== Target pointing data ==
»»
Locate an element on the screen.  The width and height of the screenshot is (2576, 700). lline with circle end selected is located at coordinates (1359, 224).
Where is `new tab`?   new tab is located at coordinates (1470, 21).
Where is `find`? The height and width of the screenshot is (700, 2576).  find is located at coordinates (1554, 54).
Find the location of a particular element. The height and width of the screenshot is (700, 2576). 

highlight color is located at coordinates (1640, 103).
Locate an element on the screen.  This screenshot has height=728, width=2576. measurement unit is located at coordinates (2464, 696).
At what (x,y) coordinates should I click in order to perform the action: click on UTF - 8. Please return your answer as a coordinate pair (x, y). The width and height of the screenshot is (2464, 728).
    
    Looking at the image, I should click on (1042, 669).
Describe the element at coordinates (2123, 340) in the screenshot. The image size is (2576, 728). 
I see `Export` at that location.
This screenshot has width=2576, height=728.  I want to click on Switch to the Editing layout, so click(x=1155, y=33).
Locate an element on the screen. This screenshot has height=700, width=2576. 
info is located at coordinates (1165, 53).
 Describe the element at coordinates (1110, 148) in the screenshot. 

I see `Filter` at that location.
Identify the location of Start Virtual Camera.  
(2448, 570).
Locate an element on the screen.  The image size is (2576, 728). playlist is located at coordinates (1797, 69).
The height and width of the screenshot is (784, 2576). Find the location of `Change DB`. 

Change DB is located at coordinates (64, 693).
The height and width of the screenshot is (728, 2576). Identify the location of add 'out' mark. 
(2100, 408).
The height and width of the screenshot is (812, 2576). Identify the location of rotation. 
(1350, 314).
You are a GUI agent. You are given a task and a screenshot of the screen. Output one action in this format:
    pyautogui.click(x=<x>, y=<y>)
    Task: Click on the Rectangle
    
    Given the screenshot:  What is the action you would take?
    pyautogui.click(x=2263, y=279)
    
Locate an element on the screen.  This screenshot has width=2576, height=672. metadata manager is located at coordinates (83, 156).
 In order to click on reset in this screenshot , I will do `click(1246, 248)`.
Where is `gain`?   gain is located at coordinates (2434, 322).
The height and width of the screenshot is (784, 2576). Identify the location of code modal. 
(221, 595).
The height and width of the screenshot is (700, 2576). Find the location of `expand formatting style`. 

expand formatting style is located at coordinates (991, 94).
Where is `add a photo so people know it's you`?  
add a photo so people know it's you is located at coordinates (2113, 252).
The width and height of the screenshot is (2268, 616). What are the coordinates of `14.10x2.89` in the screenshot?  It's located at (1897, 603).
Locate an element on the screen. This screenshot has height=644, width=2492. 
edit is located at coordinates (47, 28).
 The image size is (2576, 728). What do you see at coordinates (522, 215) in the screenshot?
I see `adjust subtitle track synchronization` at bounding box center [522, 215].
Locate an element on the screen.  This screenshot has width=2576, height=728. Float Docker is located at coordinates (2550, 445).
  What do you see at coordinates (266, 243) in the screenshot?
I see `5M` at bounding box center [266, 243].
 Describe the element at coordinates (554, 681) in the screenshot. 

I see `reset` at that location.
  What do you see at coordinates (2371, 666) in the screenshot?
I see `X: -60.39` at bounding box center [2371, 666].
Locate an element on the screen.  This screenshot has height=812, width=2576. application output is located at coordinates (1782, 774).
««
== Given exercise ==
Rewrite all the records, swapping every "Locate an element on the screen" for "Find an element on the screen" and leaving everything else unchanged.

== Full response ==
Find an element on the screen.  The width and height of the screenshot is (2576, 700). lline with circle end selected is located at coordinates (1359, 224).
Where is `new tab`?   new tab is located at coordinates (1470, 21).
Where is `find`? The height and width of the screenshot is (700, 2576).  find is located at coordinates (1554, 54).
Find the location of a particular element. The height and width of the screenshot is (700, 2576). 

highlight color is located at coordinates (1640, 103).
Find an element on the screen.  This screenshot has height=728, width=2576. measurement unit is located at coordinates (2464, 696).
At what (x,y) coordinates should I click in order to perform the action: click on UTF - 8. Please return your answer as a coordinate pair (x, y). The width and height of the screenshot is (2464, 728).
    
    Looking at the image, I should click on (1042, 669).
Describe the element at coordinates (2123, 340) in the screenshot. The image size is (2576, 728). 
I see `Export` at that location.
This screenshot has width=2576, height=728.  I want to click on Switch to the Editing layout, so click(x=1155, y=33).
Find an element on the screen. This screenshot has height=700, width=2576. 
info is located at coordinates (1165, 53).
 Describe the element at coordinates (1110, 148) in the screenshot. 

I see `Filter` at that location.
Identify the location of Start Virtual Camera.  
(2448, 570).
Find an element on the screen.  The image size is (2576, 728). playlist is located at coordinates (1797, 69).
The height and width of the screenshot is (784, 2576). Find the location of `Change DB`. 

Change DB is located at coordinates (64, 693).
The height and width of the screenshot is (728, 2576). Identify the location of add 'out' mark. 
(2100, 408).
The height and width of the screenshot is (812, 2576). Identify the location of rotation. 
(1350, 314).
You are a GUI agent. You are given a task and a screenshot of the screen. Output one action in this format:
    pyautogui.click(x=<x>, y=<y>)
    Task: Click on the Rectangle
    
    Given the screenshot:  What is the action you would take?
    pyautogui.click(x=2263, y=279)
    
Find an element on the screen.  This screenshot has width=2576, height=672. metadata manager is located at coordinates (83, 156).
 In order to click on reset in this screenshot , I will do `click(1246, 248)`.
Where is `gain`?   gain is located at coordinates (2434, 322).
The height and width of the screenshot is (784, 2576). Identify the location of code modal. 
(221, 595).
The height and width of the screenshot is (700, 2576). Find the location of `expand formatting style`. 

expand formatting style is located at coordinates (991, 94).
Where is `add a photo so people know it's you`?  
add a photo so people know it's you is located at coordinates (2113, 252).
The width and height of the screenshot is (2268, 616). What are the coordinates of `14.10x2.89` in the screenshot?  It's located at (1897, 603).
Find an element on the screen. This screenshot has height=644, width=2492. 
edit is located at coordinates (47, 28).
 The image size is (2576, 728). What do you see at coordinates (522, 215) in the screenshot?
I see `adjust subtitle track synchronization` at bounding box center [522, 215].
Find an element on the screen.  This screenshot has width=2576, height=728. Float Docker is located at coordinates (2550, 445).
  What do you see at coordinates (266, 243) in the screenshot?
I see `5M` at bounding box center [266, 243].
 Describe the element at coordinates (554, 681) in the screenshot. 

I see `reset` at that location.
  What do you see at coordinates (2371, 666) in the screenshot?
I see `X: -60.39` at bounding box center [2371, 666].
Find an element on the screen.  This screenshot has height=812, width=2576. application output is located at coordinates (1782, 774).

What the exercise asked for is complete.